Exercise instructions
Return the data below unchanged, without images.

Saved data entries
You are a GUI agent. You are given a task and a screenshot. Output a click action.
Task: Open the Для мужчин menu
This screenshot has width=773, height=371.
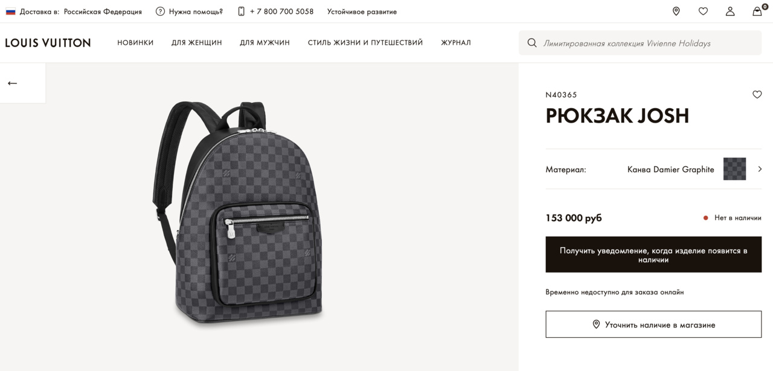[265, 43]
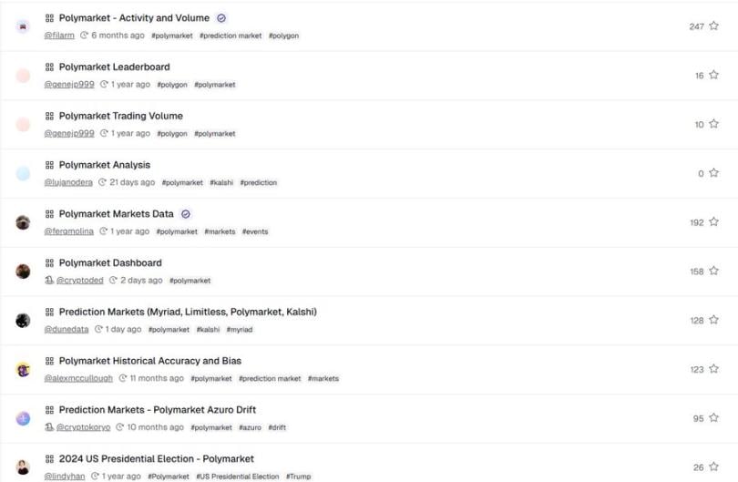Click the dunedata profile avatar

coord(23,321)
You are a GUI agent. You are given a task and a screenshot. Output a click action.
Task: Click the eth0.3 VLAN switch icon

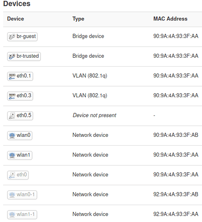(12, 96)
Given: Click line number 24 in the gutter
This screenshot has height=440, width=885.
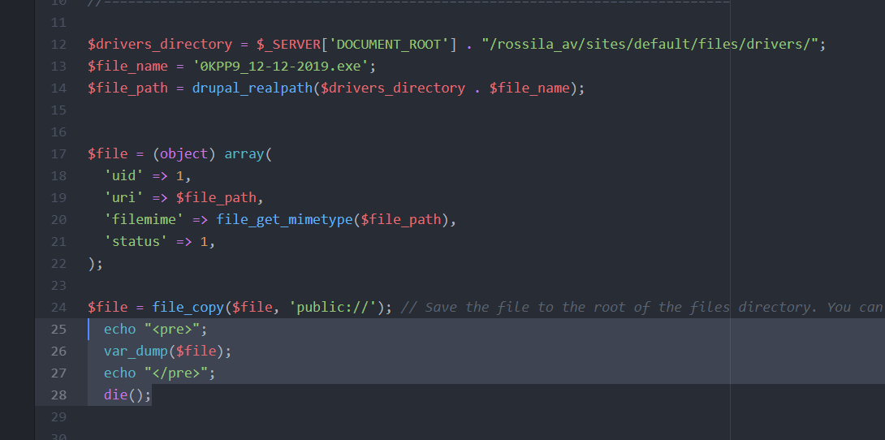Looking at the screenshot, I should pos(58,307).

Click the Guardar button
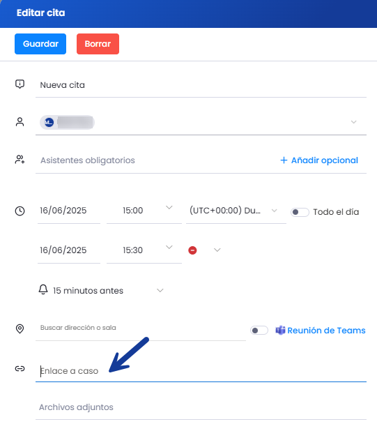click(40, 44)
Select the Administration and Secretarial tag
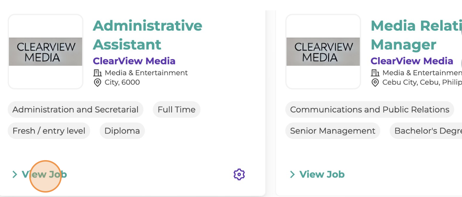Screen dimensions: 462x197 click(75, 110)
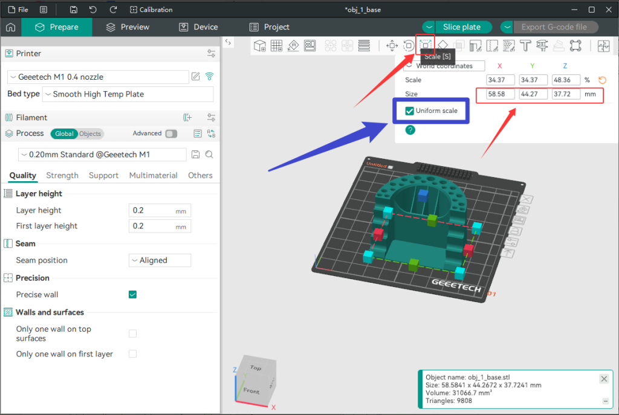Open the Geeetech M1 printer dropdown
The width and height of the screenshot is (619, 415).
coord(98,77)
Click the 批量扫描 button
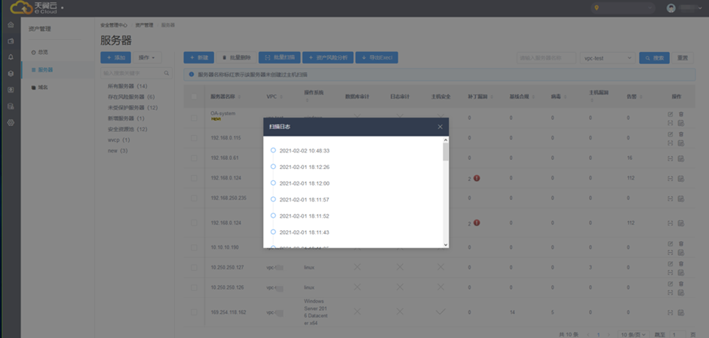709x338 pixels. tap(280, 57)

Answer to this task
You are a GUI agent. You are given a task and a screenshot. Output a click action.
Task: Open the Для мужчин menu
This screenshot has width=773, height=371.
[265, 43]
Click the dunedata profile avatar

coord(23,321)
You are a GUI agent. You are given a task and a screenshot. Output a click action.
Task: Click the eth0.3 VLAN switch icon

(12, 96)
Given: Click line number 24 in the gutter
This screenshot has height=440, width=885.
Looking at the screenshot, I should pos(58,307).

Click the Guardar button
click(40, 44)
Select the Administration and Secretarial tag
Screen dimensions: 462x197 click(75, 110)
Open the Geeetech M1 printer dropdown
The width and height of the screenshot is (619, 415).
coord(98,77)
Click the 批量扫描 button
709x338 pixels. tap(280, 57)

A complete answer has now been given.